BACKGROUND: Temporal lobe epilepsy (TLE) is one of the most drug-resistant types of epilepsy with about 80% of TLE patients falling into this category. Increasing evidence suggests that neuroinflammation, which has a critical role in the epileptogenesis of TLE, is associated with microglial activation. Therefore, agents that act toward the alleviation in microglial activation and the attenuation of neuroinflammation are promising candidates to treat TLE. α-Asarone is a major active ingredient of the Acori Graminei Rhizoma used in Traditional Chinese Medicine, which has been used to improve various disease conditions including stroke and convulsions. In addition, an increasing number of studies suggested that α-asarone can attenuate microglia-mediated neuroinflammation. Thus, we hypothesized that α-asarone is a promising neuroprotective agent for the treatment of the TLE. METHODS: The present study evaluated the therapeutic effects of α-asarone on microglia-mediated neuroinflammation and neuroprotection in vitro and in vivo, using an untreated control group, a status epilepticus (SE)-induced group, and an SE-induced α-asarone pretreated group. A pilocarpine-induced rat model of TLE was established to investigate the neuroprotective effects of α-asarone in vivo. For the in vitro study, lipopolysaccharide (LPS)-stimulated primary cultured microglial cells were used. RESULTS: The results indicated that the brain microglial activation in the rats of the SE rat model led to important learning and memory deficit. Preventive treatment with α-asarone restrained microglial activation and reduced learning and memory deficit. In the in vitro studies, α-asarone significantly suppressed proinflammatory cytokine production in primary cultured microglial cells and attenuated the LPS-stimulated neuroinflammatory responses. Our mechanistic study revealed that α-asarone inhibited inflammatory processes by regulation the transcription levels of kappa-B, by blocking the degradation pathway of kappa B-alpha [inhibitor kappa B-alpha (IκB-α)] and kappa B-beta (IκB-ß) kinase in both the SE rats and in primary cultured microglial cells. CONCLUSION: Taken together, these data demonstrate that α-asarone is a promising neuroprotective agent for the prevention and treatment of microglia-mediated neuroinflammatory conditions including TLE, for which further assessment studies are pertinent.

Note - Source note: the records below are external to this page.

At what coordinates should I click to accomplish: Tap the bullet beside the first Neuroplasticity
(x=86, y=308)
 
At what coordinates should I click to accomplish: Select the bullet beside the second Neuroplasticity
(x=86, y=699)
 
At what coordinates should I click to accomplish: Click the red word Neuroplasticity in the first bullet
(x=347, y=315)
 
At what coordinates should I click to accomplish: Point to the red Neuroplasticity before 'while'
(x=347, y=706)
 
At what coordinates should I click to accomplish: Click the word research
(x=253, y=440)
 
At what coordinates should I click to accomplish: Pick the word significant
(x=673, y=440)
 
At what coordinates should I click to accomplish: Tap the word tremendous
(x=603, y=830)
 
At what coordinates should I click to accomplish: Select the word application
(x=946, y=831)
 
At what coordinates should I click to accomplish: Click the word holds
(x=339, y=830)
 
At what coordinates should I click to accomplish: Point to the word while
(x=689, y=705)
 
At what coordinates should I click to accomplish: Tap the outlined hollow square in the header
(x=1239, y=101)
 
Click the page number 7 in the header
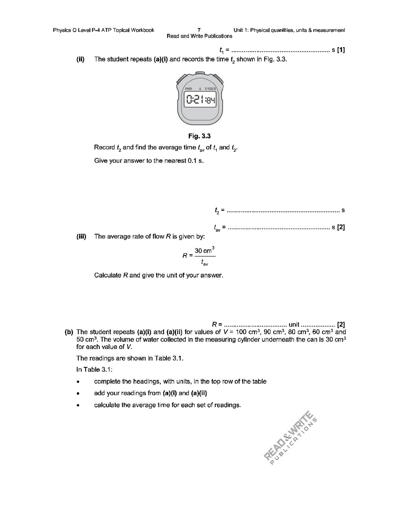pyautogui.click(x=199, y=30)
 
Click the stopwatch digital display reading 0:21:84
pyautogui.click(x=200, y=100)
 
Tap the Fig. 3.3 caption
pyautogui.click(x=200, y=136)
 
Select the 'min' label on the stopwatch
pyautogui.click(x=188, y=89)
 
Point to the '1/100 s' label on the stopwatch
pyautogui.click(x=211, y=89)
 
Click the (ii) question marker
pyautogui.click(x=81, y=59)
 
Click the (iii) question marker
pyautogui.click(x=81, y=236)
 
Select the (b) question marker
pyautogui.click(x=69, y=332)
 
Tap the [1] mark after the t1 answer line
pyautogui.click(x=341, y=50)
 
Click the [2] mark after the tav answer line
pyautogui.click(x=341, y=227)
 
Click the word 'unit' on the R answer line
pyautogui.click(x=294, y=324)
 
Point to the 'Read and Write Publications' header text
pyautogui.click(x=200, y=36)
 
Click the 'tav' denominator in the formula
pyautogui.click(x=205, y=263)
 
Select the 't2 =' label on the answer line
pyautogui.click(x=219, y=210)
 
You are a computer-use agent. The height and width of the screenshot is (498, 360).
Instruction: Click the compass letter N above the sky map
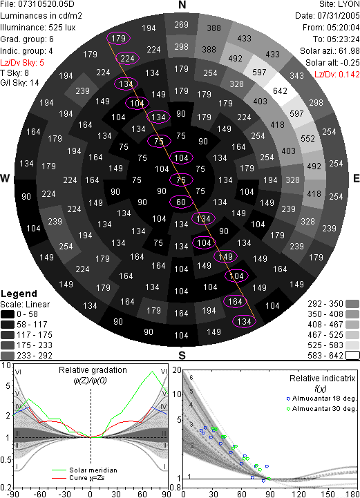(x=182, y=5)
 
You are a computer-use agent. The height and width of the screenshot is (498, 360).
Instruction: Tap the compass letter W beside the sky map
(x=5, y=178)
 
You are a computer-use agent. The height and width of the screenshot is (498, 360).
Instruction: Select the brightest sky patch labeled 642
(x=280, y=91)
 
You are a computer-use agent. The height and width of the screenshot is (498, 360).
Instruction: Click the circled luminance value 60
(x=181, y=202)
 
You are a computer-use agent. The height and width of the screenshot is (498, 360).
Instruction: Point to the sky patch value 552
(x=307, y=139)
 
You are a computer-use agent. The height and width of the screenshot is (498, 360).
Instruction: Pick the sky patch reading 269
(x=181, y=25)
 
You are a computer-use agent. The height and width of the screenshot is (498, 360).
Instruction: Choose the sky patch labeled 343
(x=296, y=75)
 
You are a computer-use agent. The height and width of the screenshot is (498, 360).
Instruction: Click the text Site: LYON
(x=339, y=4)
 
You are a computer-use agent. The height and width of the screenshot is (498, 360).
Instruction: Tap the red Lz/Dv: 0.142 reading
(x=337, y=75)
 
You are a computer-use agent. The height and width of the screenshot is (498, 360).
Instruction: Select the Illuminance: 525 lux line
(x=38, y=28)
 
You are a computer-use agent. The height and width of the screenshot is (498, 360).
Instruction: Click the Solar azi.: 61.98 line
(x=330, y=51)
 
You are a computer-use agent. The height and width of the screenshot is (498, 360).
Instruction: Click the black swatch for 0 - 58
(x=8, y=314)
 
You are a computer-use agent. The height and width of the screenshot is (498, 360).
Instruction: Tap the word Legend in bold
(x=19, y=294)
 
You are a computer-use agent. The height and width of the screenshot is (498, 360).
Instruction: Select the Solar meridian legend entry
(x=84, y=470)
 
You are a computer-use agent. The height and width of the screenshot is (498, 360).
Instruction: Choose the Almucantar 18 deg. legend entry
(x=321, y=399)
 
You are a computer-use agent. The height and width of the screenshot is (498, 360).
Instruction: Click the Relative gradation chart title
(x=93, y=370)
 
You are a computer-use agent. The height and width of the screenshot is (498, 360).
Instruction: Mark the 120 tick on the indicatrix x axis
(x=299, y=494)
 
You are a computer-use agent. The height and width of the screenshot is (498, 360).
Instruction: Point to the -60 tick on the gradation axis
(x=39, y=494)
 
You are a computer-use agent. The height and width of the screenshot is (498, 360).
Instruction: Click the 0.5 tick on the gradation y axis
(x=6, y=459)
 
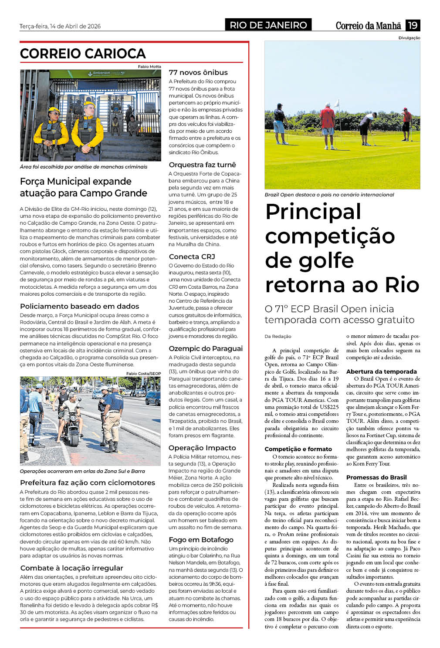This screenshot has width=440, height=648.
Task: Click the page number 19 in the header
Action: [412, 25]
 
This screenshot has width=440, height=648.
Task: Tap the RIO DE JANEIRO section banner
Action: [268, 25]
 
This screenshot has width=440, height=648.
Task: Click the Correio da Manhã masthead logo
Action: [368, 26]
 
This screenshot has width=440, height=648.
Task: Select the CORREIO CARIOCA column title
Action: [83, 54]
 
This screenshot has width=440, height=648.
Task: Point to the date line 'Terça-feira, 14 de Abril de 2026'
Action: [60, 26]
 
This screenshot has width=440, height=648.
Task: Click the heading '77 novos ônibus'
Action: [198, 72]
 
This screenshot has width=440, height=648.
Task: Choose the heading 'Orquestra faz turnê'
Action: [203, 165]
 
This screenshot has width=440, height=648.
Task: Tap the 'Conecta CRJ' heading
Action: [192, 256]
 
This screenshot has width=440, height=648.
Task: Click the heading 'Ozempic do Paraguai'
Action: [206, 348]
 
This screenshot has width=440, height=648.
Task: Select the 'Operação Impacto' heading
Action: [202, 448]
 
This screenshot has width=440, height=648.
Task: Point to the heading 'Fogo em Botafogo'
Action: [201, 540]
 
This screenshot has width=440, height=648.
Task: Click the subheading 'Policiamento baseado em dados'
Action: [80, 306]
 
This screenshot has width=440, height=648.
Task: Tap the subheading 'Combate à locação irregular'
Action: [72, 568]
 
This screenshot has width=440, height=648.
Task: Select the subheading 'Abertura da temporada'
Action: [382, 371]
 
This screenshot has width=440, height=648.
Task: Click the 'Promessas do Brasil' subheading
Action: [376, 477]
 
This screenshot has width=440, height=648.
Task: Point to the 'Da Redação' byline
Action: [278, 336]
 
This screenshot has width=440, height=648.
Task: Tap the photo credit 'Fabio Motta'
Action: [149, 67]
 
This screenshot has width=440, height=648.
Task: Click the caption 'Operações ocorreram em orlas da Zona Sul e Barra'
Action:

Anticonvulsant activity of acute and chronic treatment with a-asarone from Acorus gramineus in seizure models.

For centuries, extracts of Acorus gramineus have been used extensively in traditional Chinese medicine for the treatment, management, and/or control of human ailments, including central nervous system disorders such as convulsions and epilepsy. In the present study, we investigated the anticonvulsant activity of chronic treatment with the plant's major essential oil component (a-asarone, 50-200 mg/kg, per os (p.o.)) against maximal electroshock seizure (MES), pentylenetetrazole (PTZ)-induced seizures in mice, lithium-pilocarpine (LI-PILO)-induced status epilepticus (SE), and spontaneous recurrent seizures (SRSs) in rats and determined whether a single acute administration of a-asarone at various doses could produce anticonvulsant activity. As the standard antiepileptic drugs used, chronically administered a-asarone (50-200 mg/kg, p.o.) significantly delayed (p<0.05) the onset of, and antagonized maximal electroshock seizure and PTZ-induced seizures. Chronically administered a-asarone (50-200 mg/kg) also profoundly antagonized LI-PILO-induced seizures. The SE incidence, SE latency and seizure severity as well as mortality were significantly reduced after treatment with a-asarone at different doses. Higher doses of a-asarone (100-200 mg/kg) significantly reduced spontaneous recurrent seizure incidence, severity, and seizure frequency during treatment in LI-PILO-induced SRSs rats. On the other hand, a single acute administration of a-asarone (50-200 mg/kg) produced weak anticonvulsant activity in MES and PTZ-induced seizures. The results of this laboratory animal study indicate that chronically administered a-asarone possesses anticonvulsant activity in the mammalian experimental model used, and thus suggest that a-asarone may be used as a natural supplementary remedy in the management of convulsions and epilepsy.